- _Page extract_
Killer Now Held With Cpl. Singh's Handcuffs, Was Caught Trying To Flee Country
Bakersfield, CA – The gunman accused of murdering Newman Police Department Corporal Ronil Singh was arrested on as he was attempting to flee to Mexico, authorities said.
“I am pleased and very proud of the fact that the suspect is in custody,” Stanislaus County Sheriff Adam Christianson said during a press conference on Friday afternoon. “He was safely taken into custody earlier today.”
Gustavo Perez Arriaga, 32, fatally shot Cpl. Singh during a predawn traffic stop on Wednesday, leading to a massive multiagency manhunt.
Investigators had been watching the residence for at least 24 hours prior, after they tracked a vehicle to that location.
In a separate press conference, Kern County Sheriff Donny Youngblood announced that police also arrested three other individuals inside the home.
Erasmo Villegas, 36, Bernabe Madrigal Castaneda, 59, and Maria Luisa Moreno, 57, were all taken into custody on suspicion of aiding and abetting Arriaga, Sheriff Youngblood said.

- _Input data_

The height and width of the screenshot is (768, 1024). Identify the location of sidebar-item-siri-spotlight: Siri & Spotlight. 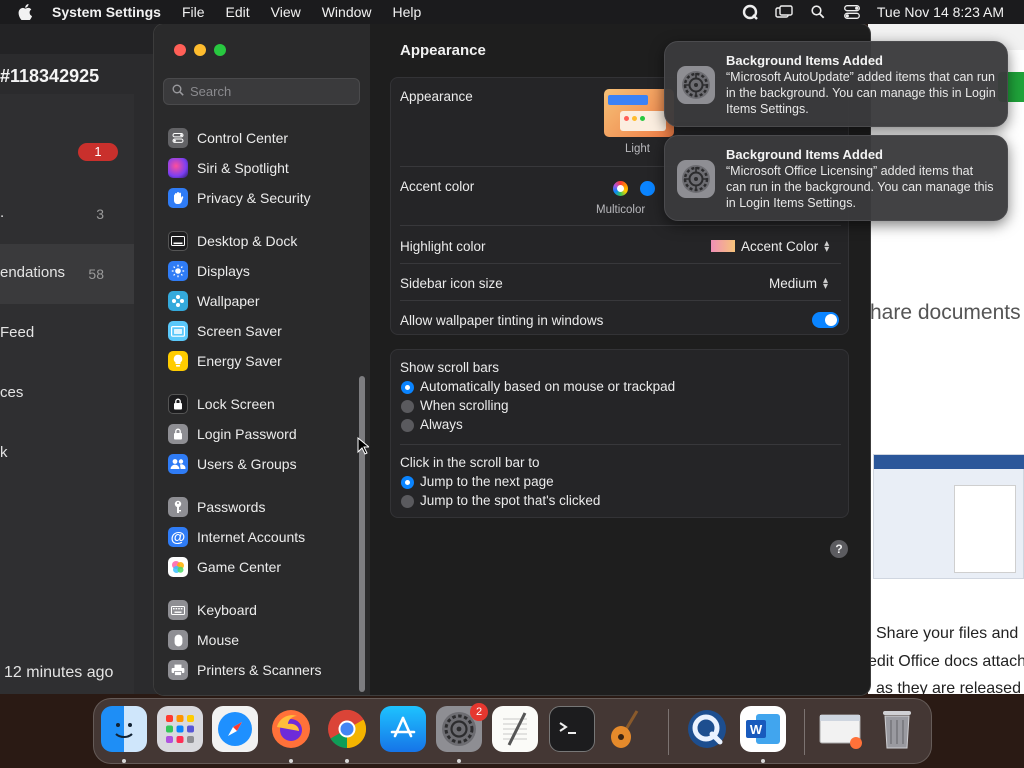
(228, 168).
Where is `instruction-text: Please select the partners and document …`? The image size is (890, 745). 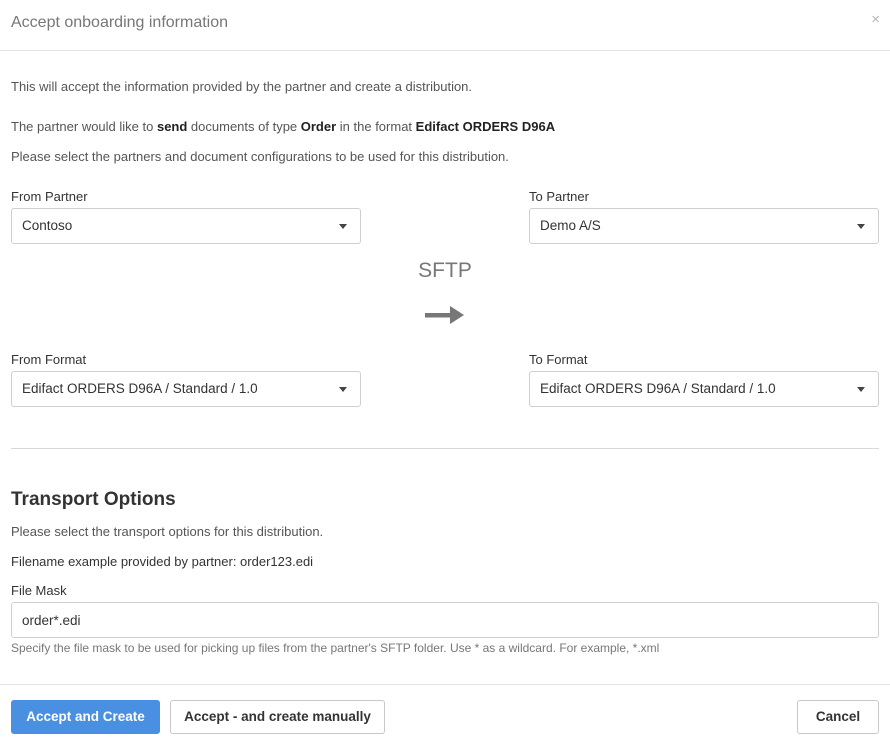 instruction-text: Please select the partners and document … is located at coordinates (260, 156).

- _Set of tasks_
- A) List every person whom the news report on the arrest in Cpl. Singh's killing describes as taken into custody.
- B) Carry on the news report on the arrest in Cpl. Singh's killing, starting right after its last sentence.

- _Answers to the tasks_
- A)
Gustavo Perez Arriaga
Erasmo Villegas
Bernabe Madrigal Castaneda
Maria Luisa Moreno

- B)
Additional arrests may be forthcoming, both sheriffs said.
"When you use a firearm against a police officer, you can run, but you can’t hide," Sheriff Youngblood said.
"No stone will be unturned for anyone we have information on that helped this suspect try and elude capture,” he added. “We will go after them.”
Sheriff Christianson had previously announced that Cpl. Singh’s killer is an illegal alien.
“That was his goal – to get across the border,” the sheriff reiterated.
Arriaga has self-promoted his status as a member of the Sureno street gang, and has two prior drunk driving convictions in Madera County, Sheriff Christianson said.
“This criminal, Mr. Arriaga, crossed our border illegally into Arizona some time ago,” he explained. “He is a criminal…past behavior is typically an indicator of future behavior.”
Police have also arrested the accused cop-killer’s brother, 25-year-old Adrian Virgen, and Arriaga’s coworker, 27-year-old Erik Razo Quiroz, for their role in helping Arriaga in his attempt to escape from the United States.
“They intentionally lied to us,” Sheriff Christianson said during the conference. “They tried to divert us…they misled us, they provided information that was false, all in an attempt to protect [Arriaga].”
Quiroz and Virgen are both illegal aliens as well, he confirmed.
Sheriff Christianson criticized California’s sanctuary state laws, and said that it is time to bolster security at the nation’s southern border.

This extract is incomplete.